Yet another stuttering question

Luca Tumedei

unread,

Apr 13, 2022, 5:41:40 AM4/13/22

to tlaplus

Hello everyone,

I'm a PHP developer that recently got very interested into TLA+, I'm trying to learn to use it and ran into a blocker while trying to write my first specification.

I'm trying to model a system composed of a Loop that will spawn workers to execute jobs; I'm not reinventing the wheel and would like to try my hand at writing the specification in TLC.

I've read the Practical TLA+ book and watched a number of videos online in my spare time, so my TLC is influenced by that.

The first version of the specification is simple enough: 1 Loop, 3 workers, a parallelism of 2.

I _think_ I got the part where the Loop starts 2 workers correctly, but now I'm stuck on a Stuttering error I cannot understand the cause of.
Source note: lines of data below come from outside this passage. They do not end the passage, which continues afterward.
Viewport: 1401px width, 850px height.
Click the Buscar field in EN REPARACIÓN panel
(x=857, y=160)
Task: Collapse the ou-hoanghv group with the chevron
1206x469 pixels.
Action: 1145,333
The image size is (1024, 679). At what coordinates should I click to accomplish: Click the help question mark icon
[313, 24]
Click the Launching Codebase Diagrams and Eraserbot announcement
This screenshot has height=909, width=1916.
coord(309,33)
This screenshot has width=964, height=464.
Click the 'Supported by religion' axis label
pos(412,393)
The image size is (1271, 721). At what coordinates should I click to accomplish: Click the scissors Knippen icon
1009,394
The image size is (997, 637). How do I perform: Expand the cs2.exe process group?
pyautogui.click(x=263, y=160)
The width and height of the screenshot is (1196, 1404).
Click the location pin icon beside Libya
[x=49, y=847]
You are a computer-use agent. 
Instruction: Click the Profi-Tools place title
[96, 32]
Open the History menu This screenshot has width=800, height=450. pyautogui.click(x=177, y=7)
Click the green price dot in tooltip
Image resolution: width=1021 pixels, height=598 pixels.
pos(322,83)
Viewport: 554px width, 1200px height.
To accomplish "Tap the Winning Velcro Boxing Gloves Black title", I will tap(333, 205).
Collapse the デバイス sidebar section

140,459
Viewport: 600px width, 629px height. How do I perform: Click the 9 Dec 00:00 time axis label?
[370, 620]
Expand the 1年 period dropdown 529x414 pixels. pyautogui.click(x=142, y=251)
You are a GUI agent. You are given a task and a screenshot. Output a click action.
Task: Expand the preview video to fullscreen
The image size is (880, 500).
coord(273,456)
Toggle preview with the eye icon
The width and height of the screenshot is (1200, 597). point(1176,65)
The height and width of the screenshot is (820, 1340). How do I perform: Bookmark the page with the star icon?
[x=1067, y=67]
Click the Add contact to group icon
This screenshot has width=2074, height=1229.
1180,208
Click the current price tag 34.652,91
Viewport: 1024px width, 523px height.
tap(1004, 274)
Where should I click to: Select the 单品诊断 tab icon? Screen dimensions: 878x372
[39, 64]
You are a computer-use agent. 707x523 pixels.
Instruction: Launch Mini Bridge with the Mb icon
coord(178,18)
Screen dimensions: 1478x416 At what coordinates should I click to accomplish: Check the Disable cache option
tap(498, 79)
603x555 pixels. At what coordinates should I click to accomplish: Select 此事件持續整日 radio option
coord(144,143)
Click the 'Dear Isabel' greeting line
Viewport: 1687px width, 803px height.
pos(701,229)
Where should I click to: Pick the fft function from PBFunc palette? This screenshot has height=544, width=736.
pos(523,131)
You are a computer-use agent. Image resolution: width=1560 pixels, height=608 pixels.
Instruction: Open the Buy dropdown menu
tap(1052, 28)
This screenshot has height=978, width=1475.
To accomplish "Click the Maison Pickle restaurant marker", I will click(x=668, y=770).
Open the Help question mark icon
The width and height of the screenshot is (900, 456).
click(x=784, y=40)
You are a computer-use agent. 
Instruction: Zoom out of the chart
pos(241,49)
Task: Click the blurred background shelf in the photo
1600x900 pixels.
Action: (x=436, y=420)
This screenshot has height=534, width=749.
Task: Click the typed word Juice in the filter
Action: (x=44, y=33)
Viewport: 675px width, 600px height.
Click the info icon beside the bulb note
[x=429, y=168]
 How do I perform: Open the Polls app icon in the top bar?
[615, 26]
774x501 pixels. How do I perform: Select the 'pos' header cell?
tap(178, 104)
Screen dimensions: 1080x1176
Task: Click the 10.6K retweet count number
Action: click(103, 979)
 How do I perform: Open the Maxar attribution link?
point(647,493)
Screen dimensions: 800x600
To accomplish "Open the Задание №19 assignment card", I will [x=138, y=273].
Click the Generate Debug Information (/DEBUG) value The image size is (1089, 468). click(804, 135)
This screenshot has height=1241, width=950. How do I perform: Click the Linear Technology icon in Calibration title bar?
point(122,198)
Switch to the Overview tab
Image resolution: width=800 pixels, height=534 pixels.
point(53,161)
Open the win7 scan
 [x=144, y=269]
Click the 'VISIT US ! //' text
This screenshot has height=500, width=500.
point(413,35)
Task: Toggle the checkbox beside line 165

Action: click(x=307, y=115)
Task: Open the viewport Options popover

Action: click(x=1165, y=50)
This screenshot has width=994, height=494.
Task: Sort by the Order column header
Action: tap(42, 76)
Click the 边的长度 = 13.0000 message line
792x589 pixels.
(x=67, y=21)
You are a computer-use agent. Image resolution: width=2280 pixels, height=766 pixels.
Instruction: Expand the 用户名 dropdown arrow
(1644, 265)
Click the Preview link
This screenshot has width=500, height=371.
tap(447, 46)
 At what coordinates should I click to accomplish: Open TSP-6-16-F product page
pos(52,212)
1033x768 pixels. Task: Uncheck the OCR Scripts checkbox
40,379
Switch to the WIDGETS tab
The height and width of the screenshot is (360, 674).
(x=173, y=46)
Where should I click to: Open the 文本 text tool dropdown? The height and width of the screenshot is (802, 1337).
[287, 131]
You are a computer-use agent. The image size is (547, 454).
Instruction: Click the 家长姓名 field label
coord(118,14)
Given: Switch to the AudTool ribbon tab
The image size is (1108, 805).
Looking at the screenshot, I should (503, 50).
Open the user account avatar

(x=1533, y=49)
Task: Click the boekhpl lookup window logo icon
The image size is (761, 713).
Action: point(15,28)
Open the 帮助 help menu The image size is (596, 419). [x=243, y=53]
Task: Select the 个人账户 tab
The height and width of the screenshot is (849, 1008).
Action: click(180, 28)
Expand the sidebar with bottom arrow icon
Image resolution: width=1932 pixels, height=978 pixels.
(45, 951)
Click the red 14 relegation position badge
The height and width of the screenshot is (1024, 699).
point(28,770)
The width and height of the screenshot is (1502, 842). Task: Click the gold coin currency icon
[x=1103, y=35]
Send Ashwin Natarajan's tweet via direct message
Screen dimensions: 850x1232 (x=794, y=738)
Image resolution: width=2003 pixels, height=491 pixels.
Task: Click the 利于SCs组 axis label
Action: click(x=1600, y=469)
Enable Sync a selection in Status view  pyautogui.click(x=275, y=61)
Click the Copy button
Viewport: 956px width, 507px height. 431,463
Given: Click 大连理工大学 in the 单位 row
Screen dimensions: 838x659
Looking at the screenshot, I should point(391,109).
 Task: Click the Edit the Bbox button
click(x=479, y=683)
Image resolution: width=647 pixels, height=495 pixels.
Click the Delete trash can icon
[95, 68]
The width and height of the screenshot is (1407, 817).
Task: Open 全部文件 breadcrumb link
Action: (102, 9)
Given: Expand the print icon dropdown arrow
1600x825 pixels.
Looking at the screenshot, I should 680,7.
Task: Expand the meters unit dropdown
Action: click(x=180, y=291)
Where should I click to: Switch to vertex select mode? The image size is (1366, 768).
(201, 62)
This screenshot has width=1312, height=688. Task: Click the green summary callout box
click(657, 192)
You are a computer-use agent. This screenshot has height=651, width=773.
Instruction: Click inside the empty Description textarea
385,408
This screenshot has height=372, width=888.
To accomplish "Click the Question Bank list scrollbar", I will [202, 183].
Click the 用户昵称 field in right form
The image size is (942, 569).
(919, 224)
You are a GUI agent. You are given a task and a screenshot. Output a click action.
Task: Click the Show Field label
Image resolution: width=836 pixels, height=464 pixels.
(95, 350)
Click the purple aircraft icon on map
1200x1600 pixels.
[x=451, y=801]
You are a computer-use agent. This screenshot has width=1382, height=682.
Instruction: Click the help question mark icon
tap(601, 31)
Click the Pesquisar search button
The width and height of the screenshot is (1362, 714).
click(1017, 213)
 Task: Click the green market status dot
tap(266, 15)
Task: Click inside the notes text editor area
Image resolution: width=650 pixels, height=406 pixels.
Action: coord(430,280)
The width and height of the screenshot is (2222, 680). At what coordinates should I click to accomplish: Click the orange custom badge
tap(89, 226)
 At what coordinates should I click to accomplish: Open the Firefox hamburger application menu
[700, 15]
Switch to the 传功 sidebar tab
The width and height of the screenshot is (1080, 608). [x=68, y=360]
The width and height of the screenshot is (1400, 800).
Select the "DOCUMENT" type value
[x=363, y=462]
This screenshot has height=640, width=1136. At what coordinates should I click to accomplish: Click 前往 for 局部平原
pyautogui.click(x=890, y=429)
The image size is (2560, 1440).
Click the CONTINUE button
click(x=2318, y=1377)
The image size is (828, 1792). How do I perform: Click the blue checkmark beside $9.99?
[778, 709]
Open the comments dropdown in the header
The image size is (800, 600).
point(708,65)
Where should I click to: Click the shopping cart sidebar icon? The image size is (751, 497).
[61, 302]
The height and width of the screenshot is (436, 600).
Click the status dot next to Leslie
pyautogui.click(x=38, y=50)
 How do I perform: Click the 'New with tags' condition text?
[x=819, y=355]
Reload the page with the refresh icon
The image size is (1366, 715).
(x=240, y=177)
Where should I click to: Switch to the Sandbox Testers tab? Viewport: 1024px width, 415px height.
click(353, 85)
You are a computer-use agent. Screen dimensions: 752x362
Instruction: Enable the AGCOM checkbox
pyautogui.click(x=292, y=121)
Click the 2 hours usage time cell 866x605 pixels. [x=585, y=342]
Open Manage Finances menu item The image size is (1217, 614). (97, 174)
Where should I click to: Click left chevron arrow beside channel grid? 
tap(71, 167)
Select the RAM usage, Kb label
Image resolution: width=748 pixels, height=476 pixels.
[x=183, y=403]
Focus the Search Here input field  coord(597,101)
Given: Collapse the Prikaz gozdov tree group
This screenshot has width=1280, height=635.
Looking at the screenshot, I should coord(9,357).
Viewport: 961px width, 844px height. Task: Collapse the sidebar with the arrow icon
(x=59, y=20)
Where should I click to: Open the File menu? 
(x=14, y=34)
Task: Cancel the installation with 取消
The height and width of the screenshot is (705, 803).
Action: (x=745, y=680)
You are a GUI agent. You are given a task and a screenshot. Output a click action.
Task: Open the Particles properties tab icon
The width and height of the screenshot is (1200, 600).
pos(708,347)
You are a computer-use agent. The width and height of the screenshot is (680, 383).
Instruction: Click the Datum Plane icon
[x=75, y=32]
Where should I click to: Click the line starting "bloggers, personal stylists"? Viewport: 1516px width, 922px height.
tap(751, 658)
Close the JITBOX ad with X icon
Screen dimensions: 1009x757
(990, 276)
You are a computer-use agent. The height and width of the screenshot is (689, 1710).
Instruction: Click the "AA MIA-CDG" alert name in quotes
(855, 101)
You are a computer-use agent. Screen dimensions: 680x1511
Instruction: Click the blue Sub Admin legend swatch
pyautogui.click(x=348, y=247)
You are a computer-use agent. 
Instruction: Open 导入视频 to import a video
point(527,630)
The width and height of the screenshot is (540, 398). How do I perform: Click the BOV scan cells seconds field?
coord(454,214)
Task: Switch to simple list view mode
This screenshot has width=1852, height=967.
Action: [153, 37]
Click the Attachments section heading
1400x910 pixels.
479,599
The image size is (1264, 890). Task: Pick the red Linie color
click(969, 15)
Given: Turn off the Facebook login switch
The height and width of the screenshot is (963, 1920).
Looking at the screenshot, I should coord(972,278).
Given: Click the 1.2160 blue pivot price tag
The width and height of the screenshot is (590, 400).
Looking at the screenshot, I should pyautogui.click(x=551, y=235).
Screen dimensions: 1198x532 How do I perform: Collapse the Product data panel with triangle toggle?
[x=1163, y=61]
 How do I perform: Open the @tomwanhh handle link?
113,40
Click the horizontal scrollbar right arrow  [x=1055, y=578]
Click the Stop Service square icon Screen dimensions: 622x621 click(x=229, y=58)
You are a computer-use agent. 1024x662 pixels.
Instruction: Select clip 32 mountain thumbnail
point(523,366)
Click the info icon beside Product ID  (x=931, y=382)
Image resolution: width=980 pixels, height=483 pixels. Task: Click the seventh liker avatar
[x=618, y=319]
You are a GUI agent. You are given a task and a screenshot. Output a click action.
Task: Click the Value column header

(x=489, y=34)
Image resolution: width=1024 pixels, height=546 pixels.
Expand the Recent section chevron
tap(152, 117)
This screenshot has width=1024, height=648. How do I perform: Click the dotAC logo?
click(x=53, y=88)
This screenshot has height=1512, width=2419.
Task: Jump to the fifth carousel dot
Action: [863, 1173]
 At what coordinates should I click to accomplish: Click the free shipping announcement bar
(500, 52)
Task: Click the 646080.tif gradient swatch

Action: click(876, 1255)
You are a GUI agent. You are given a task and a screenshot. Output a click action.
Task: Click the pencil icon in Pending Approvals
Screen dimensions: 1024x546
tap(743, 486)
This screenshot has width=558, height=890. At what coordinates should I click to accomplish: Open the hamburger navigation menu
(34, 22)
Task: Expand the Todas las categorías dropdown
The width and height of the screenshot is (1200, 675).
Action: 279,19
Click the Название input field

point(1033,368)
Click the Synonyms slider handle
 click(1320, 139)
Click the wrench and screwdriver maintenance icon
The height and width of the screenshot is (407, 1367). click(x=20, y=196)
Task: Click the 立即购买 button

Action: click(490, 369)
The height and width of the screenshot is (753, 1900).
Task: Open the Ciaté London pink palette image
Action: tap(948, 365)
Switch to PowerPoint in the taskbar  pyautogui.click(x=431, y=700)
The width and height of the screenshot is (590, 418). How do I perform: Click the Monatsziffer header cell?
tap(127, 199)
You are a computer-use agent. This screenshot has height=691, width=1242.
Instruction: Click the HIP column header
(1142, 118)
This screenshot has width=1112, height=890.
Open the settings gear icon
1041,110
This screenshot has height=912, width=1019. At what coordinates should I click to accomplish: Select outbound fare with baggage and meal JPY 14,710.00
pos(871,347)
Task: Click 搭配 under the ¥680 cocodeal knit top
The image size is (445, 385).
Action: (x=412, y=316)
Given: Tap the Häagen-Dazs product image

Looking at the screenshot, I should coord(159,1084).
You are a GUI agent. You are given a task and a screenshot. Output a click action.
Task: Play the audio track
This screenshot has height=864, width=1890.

The Loop and Worker actions all are weakly fair, and it's my understanding the system should move on, but it doesn't. It might be glaringly obvious to experts, but I've been staring at it for too long to understand what is (not) going on.

Here is the spec:

---- MODULE loop_and_workers ----
EXTENDS TLC, Integers, FiniteSets

VARIABLES pc, started_workers, running_workers, work_done

Parallelism == 2
Workers == {"w1", "w2", "w3"}

vars == << pc, started_workers, running_workers, work_done >>
all_vars_but_pc == << started_workers, running_workers, work_done >>

NotStartedWorker == CHOOSE x \in Workers: pc[x] = "W_Not_Started"

Init ==
/\ started_workers = 0
/\ running_workers = 0
/\ work_done = 0
/\ pc = [self \in {"loop"} \cup Workers |->
CASE self = "loop" -> "L_Start"
[] self \in Workers -> "W_Not_Started"]

L_Start ==
/\ pc["loop"] = "L_Start"
/\ IF started_workers /= Cardinality(Workers) /\ started_workers < Parallelism
THEN LET worker == NotStartedWorker IN
pc' = [pc EXCEPT !["loop"] = "L_Start", ![worker] = "W_Work"]
/\ started_workers' = started_workers + 1
/\ running_workers' = running_workers + 1
/\ UNCHANGED work_done
ELSE pc' = [pc EXCEPT !["loop"] = "L_Wait"]
/\ UNCHANGED all_vars_but_pc

L_Wait ==
/\ pc["loop"] = "L_Wait"
/\ IF work_done /= Cardinality(Workers) /\ started_workers < Parallelism
THEN LET worker == NotStartedWorker IN
/\ pc' = [pc EXCEPT !["loop"] = "L_Wait", ![worker] = "W_Work"]
/\ started_workers' = started_workers + 1
/\ running_workers' = running_workers + 1
/\ UNCHANGED work_done
ELSE UNCHANGED vars

L_Complete ==
/\ pc["loop"] = "L_Complete"
/\ work_done = Cardinality(Workers)
/\ pc' = [pc EXCEPT !["loop"] = "Done"]

W_Work(self) ==
/\ pc[self] = "W_Work"
/\ work_done = work_done + 1
/\ pc' = [pc EXCEPT ![self] = "W_Exit"]

W_Exit(self) ==
/\ pc[self] = "W_Exit"
/\ running_workers' = running_workers - 1
/\ pc' = [pc EXCEPT ![self] = "Done"]

loop == L_Start \/ L_Wait \/ L_Complete
worker(self) == W_Work(self) \/ W_Exit(self)

Next == loop
\/ (\E self \in Workers: worker(self))

Spec == /\ Init /\ [][Next]_vars
/\ WF_vars(loop)
/\ \A self \in Workers: WF_vars(worker(self))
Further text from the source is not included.